> TASK INPUTS:
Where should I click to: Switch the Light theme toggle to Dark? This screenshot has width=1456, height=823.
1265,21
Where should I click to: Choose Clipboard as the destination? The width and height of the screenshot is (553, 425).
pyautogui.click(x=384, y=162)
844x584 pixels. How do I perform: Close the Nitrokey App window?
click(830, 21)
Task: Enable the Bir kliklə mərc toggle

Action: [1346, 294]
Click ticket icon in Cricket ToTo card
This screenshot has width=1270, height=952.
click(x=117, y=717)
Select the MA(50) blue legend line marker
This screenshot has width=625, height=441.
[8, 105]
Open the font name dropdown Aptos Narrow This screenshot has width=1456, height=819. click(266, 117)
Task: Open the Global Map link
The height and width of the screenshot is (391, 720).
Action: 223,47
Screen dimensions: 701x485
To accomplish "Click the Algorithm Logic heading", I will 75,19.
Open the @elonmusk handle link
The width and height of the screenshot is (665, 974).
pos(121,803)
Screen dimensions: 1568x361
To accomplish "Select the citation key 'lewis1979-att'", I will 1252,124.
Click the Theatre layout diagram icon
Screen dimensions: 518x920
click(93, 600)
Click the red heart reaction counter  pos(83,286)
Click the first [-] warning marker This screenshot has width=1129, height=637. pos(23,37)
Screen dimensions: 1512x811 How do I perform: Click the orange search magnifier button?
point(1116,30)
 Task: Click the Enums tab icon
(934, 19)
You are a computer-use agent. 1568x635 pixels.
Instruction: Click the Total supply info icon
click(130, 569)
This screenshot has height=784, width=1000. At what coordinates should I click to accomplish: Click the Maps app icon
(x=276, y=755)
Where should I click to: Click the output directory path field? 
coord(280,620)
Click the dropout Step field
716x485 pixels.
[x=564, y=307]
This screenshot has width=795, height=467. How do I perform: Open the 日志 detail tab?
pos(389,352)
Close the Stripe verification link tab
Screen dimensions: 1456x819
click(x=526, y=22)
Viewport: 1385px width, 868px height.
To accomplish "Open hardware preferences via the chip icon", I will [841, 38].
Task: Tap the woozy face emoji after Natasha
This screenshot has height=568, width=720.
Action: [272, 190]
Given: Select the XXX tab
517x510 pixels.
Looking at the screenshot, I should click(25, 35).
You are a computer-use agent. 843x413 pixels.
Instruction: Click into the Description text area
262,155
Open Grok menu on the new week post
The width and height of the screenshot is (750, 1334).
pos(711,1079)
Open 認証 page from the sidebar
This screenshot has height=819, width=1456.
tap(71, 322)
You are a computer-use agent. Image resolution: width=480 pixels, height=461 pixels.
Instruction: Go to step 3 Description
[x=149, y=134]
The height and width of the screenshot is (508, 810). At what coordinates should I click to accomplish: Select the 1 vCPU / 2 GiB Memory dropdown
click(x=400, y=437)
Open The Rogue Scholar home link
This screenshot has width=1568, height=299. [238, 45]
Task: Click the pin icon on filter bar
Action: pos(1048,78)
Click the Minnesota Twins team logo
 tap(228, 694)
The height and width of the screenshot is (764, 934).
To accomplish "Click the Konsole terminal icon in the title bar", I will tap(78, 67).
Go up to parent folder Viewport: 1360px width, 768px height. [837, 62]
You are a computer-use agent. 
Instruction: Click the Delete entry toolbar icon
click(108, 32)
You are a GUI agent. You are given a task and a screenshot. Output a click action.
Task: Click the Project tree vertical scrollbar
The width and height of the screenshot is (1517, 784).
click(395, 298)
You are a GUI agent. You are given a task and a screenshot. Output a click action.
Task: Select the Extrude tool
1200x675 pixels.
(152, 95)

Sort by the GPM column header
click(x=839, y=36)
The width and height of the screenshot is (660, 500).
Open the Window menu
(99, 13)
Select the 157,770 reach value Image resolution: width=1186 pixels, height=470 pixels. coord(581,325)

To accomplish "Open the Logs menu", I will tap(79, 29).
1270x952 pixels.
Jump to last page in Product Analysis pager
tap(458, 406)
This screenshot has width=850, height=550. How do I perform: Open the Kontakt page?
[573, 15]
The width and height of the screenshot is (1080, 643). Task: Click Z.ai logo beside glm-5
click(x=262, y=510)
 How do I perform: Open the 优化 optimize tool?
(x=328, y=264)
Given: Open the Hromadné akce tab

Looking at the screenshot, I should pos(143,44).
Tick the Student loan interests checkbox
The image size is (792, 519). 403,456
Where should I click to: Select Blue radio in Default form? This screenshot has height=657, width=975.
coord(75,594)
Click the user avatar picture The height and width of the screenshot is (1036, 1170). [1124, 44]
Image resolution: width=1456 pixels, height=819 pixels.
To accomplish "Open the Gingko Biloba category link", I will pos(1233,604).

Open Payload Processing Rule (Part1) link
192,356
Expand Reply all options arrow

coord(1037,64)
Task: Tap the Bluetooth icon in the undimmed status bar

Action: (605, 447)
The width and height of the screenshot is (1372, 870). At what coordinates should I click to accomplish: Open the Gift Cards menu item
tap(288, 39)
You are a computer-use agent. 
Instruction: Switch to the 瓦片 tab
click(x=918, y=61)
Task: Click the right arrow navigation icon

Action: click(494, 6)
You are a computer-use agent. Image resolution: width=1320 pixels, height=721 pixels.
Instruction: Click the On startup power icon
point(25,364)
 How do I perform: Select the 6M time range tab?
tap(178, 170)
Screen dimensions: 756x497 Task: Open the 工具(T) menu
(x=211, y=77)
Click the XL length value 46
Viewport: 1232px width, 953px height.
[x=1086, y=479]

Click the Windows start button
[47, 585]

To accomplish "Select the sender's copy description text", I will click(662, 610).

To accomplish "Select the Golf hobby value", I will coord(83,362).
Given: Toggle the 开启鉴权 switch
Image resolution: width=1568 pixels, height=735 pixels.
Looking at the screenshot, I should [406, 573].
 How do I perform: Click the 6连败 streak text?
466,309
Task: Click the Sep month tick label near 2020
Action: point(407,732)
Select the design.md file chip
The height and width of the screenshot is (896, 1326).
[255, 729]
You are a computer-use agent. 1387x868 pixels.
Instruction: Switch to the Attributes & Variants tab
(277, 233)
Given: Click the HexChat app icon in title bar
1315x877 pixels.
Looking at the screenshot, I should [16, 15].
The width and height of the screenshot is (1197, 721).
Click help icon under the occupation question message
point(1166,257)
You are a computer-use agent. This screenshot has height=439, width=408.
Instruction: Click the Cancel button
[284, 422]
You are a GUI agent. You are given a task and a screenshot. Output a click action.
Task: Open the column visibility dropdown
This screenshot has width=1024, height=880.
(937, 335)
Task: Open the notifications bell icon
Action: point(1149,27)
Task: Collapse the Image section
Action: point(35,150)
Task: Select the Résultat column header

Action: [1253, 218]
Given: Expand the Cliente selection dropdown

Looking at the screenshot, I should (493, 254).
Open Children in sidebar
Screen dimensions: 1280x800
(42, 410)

> WHAT YOU ARE ASKED TO DO: Pull out every line of the entries above that contains the string "link", copying each one in full. Match case exactly.

> EXERCISE OUTPUT:
Task: Open the Global Map link
Open the @elonmusk handle link
Close the Stripe verification link tab
Open The Rogue Scholar home link
To accomplish "Open the Gingko Biloba category link", I will pos(1233,604).
Open Payload Processing Rule (Part1) link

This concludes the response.